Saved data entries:

□ □ □ □ □

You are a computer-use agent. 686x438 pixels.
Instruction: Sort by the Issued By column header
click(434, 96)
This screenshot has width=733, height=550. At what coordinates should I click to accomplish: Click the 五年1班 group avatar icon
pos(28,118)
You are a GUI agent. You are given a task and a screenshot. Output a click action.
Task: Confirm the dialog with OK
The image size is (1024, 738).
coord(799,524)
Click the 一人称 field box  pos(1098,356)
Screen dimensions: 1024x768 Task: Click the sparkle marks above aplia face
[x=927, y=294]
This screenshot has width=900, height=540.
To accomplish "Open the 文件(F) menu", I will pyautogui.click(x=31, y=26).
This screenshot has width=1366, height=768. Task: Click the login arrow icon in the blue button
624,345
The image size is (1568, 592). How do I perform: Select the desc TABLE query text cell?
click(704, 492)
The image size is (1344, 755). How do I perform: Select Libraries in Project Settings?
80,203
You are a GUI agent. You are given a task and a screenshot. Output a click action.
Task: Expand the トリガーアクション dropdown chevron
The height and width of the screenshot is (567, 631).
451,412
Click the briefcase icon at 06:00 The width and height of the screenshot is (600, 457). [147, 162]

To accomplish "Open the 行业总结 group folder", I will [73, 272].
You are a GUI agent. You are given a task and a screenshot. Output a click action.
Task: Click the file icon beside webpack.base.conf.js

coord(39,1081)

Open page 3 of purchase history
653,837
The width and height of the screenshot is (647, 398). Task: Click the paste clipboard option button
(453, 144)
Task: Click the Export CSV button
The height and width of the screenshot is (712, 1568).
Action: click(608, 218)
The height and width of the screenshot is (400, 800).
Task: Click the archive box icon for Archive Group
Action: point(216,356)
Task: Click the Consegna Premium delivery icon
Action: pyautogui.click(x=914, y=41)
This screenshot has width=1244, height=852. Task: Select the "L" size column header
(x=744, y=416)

□ □ □ □ □

Every line that holds the word "will" should be copied from the records.

To accomplish "Open the 文件(F) menu", I will pyautogui.click(x=31, y=26).
To accomplish "Open the 行业总结 group folder", I will [73, 272].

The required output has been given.